Your instructions =
Find the line in the data below that contains "The image size is (418, 461).". Return that line and all the lines after it, unchanged.

** Dataset excerpts follows **

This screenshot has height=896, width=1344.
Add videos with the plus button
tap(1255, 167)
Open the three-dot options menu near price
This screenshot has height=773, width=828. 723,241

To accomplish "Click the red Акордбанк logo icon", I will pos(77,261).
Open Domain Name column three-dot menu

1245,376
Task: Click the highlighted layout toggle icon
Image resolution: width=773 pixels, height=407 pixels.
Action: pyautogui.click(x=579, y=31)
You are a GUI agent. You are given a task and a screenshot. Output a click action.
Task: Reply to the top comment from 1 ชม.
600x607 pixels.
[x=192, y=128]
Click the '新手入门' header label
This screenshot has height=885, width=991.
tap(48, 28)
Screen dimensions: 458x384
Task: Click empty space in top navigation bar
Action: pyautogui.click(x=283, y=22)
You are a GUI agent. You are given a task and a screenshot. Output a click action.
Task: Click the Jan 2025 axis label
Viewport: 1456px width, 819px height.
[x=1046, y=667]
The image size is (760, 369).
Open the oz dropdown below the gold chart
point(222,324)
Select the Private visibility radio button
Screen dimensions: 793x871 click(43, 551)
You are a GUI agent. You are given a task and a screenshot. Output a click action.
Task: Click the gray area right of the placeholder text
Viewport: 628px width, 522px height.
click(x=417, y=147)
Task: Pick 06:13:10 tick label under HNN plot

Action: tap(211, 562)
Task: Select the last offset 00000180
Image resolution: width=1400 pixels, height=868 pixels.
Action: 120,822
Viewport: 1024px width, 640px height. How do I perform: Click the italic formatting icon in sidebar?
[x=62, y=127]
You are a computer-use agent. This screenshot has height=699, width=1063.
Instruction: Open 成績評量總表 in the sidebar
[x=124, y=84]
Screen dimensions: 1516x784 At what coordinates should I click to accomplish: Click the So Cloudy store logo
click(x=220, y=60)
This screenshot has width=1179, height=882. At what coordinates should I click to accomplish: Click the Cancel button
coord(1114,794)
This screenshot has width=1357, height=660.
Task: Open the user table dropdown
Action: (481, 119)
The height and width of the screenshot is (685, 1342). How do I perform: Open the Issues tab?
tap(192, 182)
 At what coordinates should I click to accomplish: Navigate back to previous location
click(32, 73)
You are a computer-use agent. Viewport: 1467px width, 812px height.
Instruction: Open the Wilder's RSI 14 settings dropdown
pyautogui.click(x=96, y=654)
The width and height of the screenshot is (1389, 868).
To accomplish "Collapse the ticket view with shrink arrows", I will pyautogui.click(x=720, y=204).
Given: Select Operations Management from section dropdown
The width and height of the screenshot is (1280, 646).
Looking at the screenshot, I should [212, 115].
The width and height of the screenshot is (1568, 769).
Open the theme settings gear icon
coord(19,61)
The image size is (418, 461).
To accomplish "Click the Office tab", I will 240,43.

** End of Dataset excerpts **

Task result =
The image size is (418, 461).
To accomplish "Click the Office tab", I will 240,43.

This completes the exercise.